Жизнь текла в ритме труда и роскоши, простоты и изобилия — как песня без припева.
Но за всем этим уже стояла тень времени.
Пока Захар влюблялся, работал и смеялся, история готовила новый сценарий.
До тридцатых оставалось всего ничего — каких-то несколько лет до того, как всё это рухнет: дом, детство, запах хлеба и покой.
Первые дурные вести пришли незаметно — как сквозняк под дверью. Сначала кто-то сказал, что в Берлине громят еврейские лавки. Потом прошептали о новых законах. Вечером за ужином отец нахмурился, сложил газету и долго молчал, глядя в одну точку.

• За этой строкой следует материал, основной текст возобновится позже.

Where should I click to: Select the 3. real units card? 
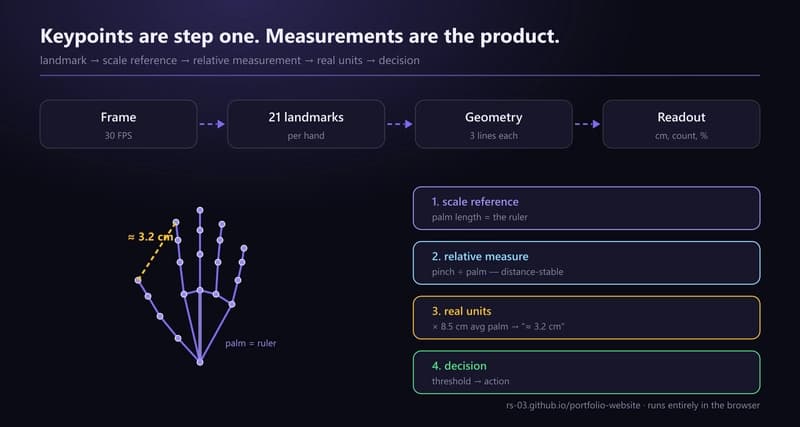click(x=586, y=317)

— Времена меняются, — сказал он наконец. — И не в нашу пользу.
Ханна отмахнулась:
— Опять ты сгущаешь краски. Мир не сойдёт с ума из-за нескольких фанатиков.
Он не ответил. Только достал из кармана бриллиант — чистый, как капля воды, — и поднял к свету.
— Видишь, Ханна, — сказал тихо. — Чем чище, тем хрупче.
Эта фраза осталась у Захара навсегда. С тех пор разговоры в доме стали другими. Слово «Германия» произносили осторожно, словно его нельзя было говорить вслух. Почтальон здоровался сдержанно. На базаре кто-то крикнул Ханне вслед: «Polnische J;din!» — и захохотал. Она прошла мимо, но вечером долго мыла руки мылом, будто пыталась смыть чужой смех.
Захар чувствовал — дом стал меньше. Воздух тяжелее. Гувернантка уехала и не вернулась. По вечерам отец слушал радио, делал записи в тетради, а потом говорил с кем-то тихо, на идише. После таких разговоров он долго бродил по дому, как зверь в клетке.
Однажды ночью Захар проснулся. Внизу кто-то плакал. Он спустился и увидел: мать сидела у рояля, а отец держал её за плечи. На полу лежала газета. На первой полосе — фотография горящего дома. Подпись: N;rnberg.
Мир рушился — без грома и взрывов. Просто ломался привычный порядок вещей.
С того лета отец стал собирать бумаги и паспорта. В доме появились чемоданы, перевязанные ремнями.
Ханна всё ещё надеялась:
— Мы же хорошие люди. Мы никому зла не сделали.
А отец, устало глядя на неё, однажды сказал:
— Времена, Ханна, не узнают хороших. Они узнают только метки.
Захар тогда впервые понял, что всё меняется. Незаметно. Как выдох.